# EXERCISE BRIEF
Until the line containing "The image size is (1773, 968)." has been reproduced, keep reproducing each line of the material below exactly, starting with the first.

___

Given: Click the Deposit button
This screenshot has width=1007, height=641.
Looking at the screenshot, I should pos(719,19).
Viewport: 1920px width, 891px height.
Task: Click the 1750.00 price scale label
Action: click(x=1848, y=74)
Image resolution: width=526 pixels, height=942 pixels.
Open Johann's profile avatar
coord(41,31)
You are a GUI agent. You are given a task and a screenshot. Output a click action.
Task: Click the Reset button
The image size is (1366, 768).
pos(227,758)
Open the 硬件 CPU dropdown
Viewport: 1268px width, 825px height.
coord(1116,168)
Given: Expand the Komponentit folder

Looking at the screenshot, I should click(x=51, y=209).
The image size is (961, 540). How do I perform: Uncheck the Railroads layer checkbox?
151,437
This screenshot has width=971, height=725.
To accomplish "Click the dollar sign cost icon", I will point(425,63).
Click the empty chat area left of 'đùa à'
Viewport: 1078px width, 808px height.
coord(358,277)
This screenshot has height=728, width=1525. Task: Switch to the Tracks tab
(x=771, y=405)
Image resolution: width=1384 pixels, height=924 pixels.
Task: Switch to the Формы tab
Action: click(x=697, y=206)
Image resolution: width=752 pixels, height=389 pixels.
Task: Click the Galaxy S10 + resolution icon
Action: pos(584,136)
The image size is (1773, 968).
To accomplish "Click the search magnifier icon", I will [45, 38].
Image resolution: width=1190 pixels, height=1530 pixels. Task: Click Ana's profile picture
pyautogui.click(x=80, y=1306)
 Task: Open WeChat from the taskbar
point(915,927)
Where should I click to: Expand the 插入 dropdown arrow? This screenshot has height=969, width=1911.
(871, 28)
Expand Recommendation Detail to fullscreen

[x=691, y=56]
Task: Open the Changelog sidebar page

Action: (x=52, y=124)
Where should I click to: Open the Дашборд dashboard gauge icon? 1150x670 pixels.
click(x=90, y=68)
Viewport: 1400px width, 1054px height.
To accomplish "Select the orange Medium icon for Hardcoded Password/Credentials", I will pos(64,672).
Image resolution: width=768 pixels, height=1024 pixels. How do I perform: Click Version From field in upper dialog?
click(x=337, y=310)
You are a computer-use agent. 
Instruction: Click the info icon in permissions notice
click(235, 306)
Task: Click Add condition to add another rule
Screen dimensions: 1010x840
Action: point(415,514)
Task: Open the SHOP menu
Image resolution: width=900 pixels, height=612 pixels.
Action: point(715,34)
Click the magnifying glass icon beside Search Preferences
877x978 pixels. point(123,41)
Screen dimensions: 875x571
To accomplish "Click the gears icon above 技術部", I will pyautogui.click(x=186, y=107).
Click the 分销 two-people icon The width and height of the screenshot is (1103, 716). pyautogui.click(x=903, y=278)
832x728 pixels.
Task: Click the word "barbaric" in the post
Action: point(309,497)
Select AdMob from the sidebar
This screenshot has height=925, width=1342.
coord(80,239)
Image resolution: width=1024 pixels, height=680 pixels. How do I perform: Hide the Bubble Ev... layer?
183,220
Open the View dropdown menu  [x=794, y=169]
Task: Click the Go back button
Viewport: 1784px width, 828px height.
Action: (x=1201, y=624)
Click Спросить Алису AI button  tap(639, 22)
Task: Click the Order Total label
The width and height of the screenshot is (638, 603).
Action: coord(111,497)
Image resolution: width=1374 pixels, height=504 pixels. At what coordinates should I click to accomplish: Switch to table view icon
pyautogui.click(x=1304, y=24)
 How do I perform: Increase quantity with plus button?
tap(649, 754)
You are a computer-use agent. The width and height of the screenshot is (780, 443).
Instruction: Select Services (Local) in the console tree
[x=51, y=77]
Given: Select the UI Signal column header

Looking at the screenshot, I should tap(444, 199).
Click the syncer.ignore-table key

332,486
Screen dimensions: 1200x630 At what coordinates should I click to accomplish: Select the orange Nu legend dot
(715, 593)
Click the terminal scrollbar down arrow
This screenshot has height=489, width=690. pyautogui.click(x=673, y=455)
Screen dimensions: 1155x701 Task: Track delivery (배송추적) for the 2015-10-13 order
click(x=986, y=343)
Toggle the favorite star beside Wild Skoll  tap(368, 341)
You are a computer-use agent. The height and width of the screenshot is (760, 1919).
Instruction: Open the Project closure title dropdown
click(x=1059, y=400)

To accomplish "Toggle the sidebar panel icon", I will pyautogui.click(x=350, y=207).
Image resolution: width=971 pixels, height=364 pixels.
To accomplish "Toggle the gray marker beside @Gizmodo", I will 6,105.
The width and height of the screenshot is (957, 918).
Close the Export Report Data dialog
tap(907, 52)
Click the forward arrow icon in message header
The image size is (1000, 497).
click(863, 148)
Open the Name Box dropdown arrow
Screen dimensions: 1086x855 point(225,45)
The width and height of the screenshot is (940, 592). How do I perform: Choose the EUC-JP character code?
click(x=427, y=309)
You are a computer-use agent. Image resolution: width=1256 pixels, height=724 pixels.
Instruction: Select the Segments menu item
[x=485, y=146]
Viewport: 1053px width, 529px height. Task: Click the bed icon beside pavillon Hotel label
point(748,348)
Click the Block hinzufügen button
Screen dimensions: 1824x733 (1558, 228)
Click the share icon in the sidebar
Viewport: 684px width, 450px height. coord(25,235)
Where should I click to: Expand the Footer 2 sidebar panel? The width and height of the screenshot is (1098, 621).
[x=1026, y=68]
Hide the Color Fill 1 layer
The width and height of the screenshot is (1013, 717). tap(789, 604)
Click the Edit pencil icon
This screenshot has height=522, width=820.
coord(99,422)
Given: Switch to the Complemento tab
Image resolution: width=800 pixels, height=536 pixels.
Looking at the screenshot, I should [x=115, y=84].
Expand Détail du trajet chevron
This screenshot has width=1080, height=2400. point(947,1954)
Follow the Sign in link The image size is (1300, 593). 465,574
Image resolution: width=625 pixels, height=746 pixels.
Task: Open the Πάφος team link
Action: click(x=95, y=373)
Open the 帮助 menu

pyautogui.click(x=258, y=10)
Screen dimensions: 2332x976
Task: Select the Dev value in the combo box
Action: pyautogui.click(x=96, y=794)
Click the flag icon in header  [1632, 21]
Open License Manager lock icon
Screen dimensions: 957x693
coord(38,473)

___

# SOLUTION FOR THIS TASK
Given: Click the Deposit button
This screenshot has width=1007, height=641.
Looking at the screenshot, I should pos(719,19).
Viewport: 1920px width, 891px height.
Task: Click the 1750.00 price scale label
Action: click(x=1848, y=74)
Image resolution: width=526 pixels, height=942 pixels.
Open Johann's profile avatar
coord(41,31)
You are a GUI agent. You are given a task and a screenshot. Output a click action.
Task: Click the Reset button
The image size is (1366, 768).
pos(227,758)
Open the 硬件 CPU dropdown
Viewport: 1268px width, 825px height.
coord(1116,168)
Given: Expand the Komponentit folder

Looking at the screenshot, I should click(x=51, y=209).
The image size is (961, 540). How do I perform: Uncheck the Railroads layer checkbox?
151,437
This screenshot has width=971, height=725.
To accomplish "Click the dollar sign cost icon", I will point(425,63).
Click the empty chat area left of 'đùa à'
Viewport: 1078px width, 808px height.
coord(358,277)
This screenshot has height=728, width=1525. Task: Switch to the Tracks tab
(x=771, y=405)
Image resolution: width=1384 pixels, height=924 pixels.
Task: Switch to the Формы tab
Action: click(x=697, y=206)
Image resolution: width=752 pixels, height=389 pixels.
Task: Click the Galaxy S10 + resolution icon
Action: pos(584,136)
The image size is (1773, 968).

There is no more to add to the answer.